» Problem to solve: Here the job is to retype the data word for word while leaving the pictures aside.

» Material to process:

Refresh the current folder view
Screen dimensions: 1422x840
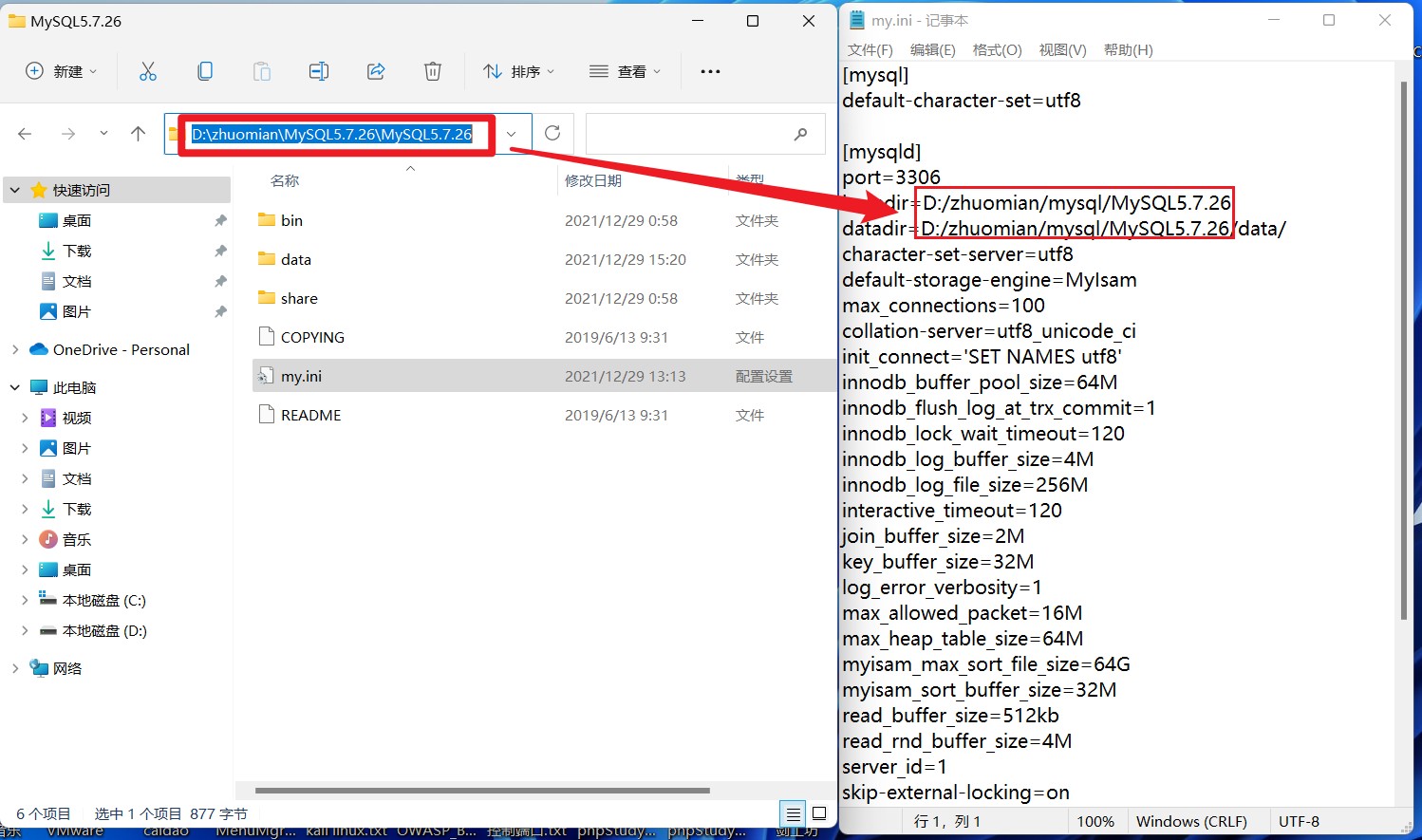(552, 133)
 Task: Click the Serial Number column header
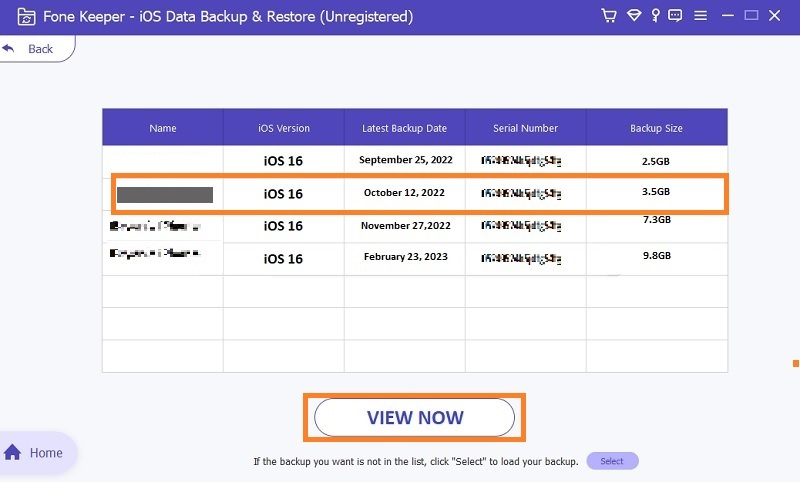click(525, 128)
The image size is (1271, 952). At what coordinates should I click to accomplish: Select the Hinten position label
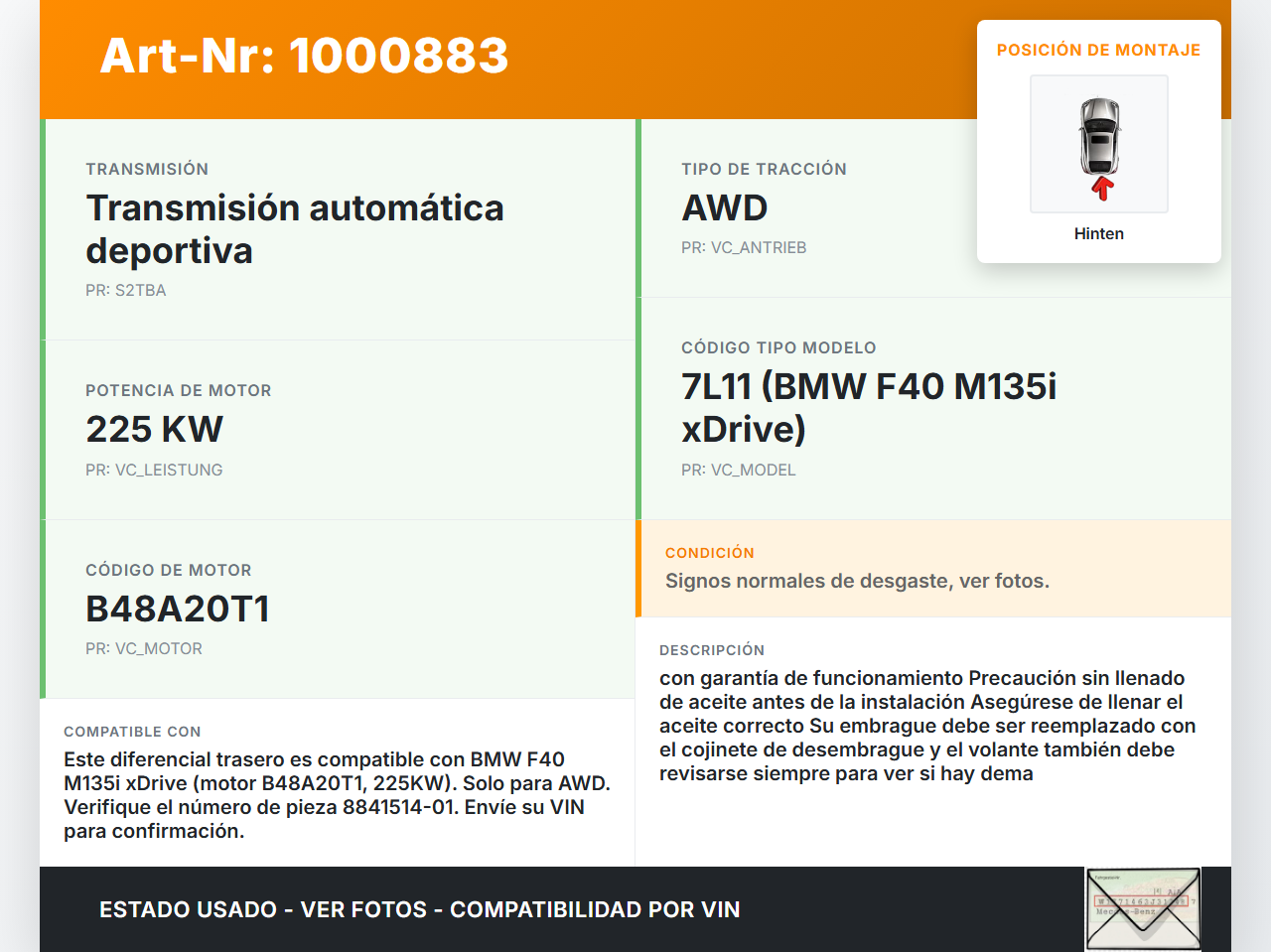1098,233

» Reply to the task:
Refresh the current folder view
Screen dimensions: 1422x840
(552, 133)
 Task: Click the Serial Number column header
click(525, 128)
The image size is (1271, 952). At what coordinates should I click to accomplish: Select the Hinten position label
1098,233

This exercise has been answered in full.